Bermuda Triangle: the expose of the century or the end of a beautiful fairy tale (4 photos)
"Was there a boy?" - this is how you can now ask about the legendary Bermuda Triangle.
Over the past hundred years, more than fifty ships and two dozen planes have disappeared in the waters between Florida, Bermuda and the Greater Antilles. The stories have become overgrown with a thick layer of theories: from aliens visiting for a lunch snack to the death of Atlantis and sea monsters who are simply bored.
And so a scientist named Krushelnitsky came out to the public and said a simple, but deadly thing for all mystery hunters: "There is no mysticism. The percentage of accidents and disappearances in the Bermuda Triangle is the same as in any other busy water area." That is, your favorite aliens are sitting around without work in vain.
Facts, unfortunately, are stubborn things. If you take statistics for the Atlantic, then ships sink there regularly: either storms, or human error, or equipment decided to "rest". In the Pacific Ocean, it's the same.
Someone once counted how many disasters happened in the area between Miami and San Juan, turned it into a scary legend, and for decades now people have believed that the ocean square lives by the laws of horror.
Director of RNT after reading this news (joke)
In reality, everything is much more banal. Navigation errors? Yes, please. Unpredictable storms? Of course. Methane emissions from the bottom, due to which ships lose buoyancy?
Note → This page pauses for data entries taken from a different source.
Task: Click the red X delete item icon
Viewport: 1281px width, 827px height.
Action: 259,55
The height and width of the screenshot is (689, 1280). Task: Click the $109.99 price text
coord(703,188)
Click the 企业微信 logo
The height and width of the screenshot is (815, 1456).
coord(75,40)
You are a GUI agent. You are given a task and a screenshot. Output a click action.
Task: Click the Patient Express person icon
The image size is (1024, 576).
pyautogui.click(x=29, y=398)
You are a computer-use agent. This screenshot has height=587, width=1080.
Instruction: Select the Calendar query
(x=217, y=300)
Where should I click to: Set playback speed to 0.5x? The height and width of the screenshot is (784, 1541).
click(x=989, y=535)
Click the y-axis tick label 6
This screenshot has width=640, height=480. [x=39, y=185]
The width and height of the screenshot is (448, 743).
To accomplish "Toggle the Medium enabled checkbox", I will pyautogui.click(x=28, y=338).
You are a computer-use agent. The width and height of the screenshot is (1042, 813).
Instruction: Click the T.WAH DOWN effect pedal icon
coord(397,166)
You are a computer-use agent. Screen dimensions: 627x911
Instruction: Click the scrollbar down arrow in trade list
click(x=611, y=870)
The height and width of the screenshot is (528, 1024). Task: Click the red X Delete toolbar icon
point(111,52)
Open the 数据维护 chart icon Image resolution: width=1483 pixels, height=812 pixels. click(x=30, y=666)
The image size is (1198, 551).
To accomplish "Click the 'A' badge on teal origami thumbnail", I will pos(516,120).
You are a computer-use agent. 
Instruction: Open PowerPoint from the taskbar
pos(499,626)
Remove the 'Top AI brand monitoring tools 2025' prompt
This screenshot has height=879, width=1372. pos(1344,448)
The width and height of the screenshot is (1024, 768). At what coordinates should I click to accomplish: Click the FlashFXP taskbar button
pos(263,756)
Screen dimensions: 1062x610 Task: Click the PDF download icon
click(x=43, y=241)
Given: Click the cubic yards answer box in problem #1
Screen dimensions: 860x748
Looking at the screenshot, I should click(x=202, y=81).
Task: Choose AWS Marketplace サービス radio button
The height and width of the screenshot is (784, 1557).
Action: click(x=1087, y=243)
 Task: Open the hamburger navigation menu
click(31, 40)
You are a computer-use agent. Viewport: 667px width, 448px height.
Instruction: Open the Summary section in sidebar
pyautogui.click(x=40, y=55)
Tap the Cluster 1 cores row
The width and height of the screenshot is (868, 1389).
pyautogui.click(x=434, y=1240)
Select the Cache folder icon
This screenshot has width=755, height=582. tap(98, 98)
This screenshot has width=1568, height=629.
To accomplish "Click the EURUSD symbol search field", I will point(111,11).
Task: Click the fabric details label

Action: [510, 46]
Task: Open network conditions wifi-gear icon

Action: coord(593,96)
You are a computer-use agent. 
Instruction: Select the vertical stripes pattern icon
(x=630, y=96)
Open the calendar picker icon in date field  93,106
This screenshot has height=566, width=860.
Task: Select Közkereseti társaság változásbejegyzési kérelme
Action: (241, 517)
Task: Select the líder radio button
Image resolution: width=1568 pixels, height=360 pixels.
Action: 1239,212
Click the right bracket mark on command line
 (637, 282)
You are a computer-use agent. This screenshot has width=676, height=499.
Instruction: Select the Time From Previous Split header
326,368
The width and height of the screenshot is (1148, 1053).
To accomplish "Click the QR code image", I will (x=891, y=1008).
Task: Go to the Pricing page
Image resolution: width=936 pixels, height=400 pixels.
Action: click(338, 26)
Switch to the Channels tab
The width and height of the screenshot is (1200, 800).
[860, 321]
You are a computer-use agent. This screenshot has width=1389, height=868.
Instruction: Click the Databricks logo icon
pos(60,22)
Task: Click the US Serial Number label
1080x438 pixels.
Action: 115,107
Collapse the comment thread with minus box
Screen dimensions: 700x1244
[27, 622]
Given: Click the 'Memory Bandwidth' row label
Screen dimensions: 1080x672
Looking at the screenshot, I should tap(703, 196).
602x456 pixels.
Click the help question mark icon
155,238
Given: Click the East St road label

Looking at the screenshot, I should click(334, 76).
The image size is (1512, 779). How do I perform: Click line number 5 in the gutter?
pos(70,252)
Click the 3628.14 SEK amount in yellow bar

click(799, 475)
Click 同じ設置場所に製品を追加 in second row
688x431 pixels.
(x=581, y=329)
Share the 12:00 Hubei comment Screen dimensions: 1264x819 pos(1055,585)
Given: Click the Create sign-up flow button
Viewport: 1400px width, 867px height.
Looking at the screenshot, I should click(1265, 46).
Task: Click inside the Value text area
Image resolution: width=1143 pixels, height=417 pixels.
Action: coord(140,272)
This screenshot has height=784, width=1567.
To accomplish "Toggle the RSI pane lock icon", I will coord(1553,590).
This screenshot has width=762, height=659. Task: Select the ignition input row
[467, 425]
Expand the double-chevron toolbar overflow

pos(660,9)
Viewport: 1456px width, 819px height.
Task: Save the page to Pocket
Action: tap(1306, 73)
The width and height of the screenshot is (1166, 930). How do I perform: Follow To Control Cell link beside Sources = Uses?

It happens. But this is science, not a paranormal story with UFOs.
As a result, the myth is beautiful, the legend is loud, books and films are sold, tour operators make excursions with the view of "touch the anomaly." But in reality, this is just an ordinary piece of ocean, where, as everywhere, a strict rule applies: relax and that's it, you drown.
So the solution to the mystery of the Bermuda Triangle sounds offensively simple: "This is not an anomalous zone, but an ordinary sea crossroads with bad weather and a bunch of mistakes." We counted - wept.